#### Exercise directions:
Every line from the one with "644x348 pixels." to the final line of the listing below should be repeated exactly, and only those.

□ □ □ □ □ □ □

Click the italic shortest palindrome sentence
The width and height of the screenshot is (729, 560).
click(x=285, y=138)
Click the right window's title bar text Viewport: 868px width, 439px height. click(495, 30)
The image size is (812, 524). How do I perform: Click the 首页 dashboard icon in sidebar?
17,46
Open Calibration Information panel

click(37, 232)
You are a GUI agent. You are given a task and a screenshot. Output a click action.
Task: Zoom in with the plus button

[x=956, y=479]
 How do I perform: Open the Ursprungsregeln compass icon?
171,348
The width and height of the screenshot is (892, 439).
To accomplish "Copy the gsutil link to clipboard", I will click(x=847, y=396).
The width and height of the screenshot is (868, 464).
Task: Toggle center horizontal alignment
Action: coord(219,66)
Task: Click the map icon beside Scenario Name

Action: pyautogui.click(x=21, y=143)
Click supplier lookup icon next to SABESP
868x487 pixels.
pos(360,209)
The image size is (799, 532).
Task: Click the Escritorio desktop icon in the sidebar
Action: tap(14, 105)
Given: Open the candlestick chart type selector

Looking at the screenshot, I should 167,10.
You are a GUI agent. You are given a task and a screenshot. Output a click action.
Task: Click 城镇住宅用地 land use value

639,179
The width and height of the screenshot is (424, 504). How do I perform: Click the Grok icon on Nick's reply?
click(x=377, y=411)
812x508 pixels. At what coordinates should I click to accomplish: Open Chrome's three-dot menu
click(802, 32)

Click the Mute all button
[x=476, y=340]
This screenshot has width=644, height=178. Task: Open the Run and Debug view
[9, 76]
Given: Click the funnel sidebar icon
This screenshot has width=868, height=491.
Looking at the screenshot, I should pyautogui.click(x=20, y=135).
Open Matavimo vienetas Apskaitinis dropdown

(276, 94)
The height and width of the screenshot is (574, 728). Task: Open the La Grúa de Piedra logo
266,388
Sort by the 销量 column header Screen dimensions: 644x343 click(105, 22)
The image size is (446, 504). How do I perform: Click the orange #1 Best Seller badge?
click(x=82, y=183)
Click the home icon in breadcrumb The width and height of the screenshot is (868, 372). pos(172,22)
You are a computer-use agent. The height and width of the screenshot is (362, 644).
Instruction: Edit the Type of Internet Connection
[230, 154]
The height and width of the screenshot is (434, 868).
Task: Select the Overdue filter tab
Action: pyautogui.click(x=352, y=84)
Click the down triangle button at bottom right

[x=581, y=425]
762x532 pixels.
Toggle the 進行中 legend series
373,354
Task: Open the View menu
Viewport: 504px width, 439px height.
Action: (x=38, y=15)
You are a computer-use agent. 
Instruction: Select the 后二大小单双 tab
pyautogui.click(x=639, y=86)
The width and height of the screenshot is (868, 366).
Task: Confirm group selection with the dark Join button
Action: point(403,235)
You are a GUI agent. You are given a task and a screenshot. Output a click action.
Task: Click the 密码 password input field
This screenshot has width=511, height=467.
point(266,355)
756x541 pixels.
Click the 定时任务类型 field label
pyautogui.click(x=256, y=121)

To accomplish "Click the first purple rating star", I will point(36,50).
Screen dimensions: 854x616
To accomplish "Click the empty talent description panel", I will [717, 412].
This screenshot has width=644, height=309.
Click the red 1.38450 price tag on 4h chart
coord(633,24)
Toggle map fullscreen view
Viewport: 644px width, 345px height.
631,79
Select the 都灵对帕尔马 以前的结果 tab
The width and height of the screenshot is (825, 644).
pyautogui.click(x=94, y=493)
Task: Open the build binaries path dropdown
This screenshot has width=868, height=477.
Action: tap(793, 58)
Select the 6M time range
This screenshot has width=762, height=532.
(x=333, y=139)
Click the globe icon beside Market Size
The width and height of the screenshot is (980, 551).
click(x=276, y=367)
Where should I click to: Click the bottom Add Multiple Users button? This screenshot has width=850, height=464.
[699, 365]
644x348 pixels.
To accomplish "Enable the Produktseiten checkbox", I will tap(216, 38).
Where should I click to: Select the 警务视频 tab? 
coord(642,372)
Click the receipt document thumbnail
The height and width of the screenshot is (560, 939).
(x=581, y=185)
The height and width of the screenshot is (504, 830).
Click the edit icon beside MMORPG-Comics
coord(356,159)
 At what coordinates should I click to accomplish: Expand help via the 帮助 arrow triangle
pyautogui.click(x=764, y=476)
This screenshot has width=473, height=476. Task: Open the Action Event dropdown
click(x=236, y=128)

□ □ □ □ □ □ □

#### Response for this exercise:
644x348 pixels.
To accomplish "Enable the Produktseiten checkbox", I will tap(216, 38).
Where should I click to: Select the 警务视频 tab? 
coord(642,372)
Click the receipt document thumbnail
The height and width of the screenshot is (560, 939).
(x=581, y=185)
The height and width of the screenshot is (504, 830).
Click the edit icon beside MMORPG-Comics
coord(356,159)
 At what coordinates should I click to accomplish: Expand help via the 帮助 arrow triangle
pyautogui.click(x=764, y=476)
This screenshot has width=473, height=476. Task: Open the Action Event dropdown
click(x=236, y=128)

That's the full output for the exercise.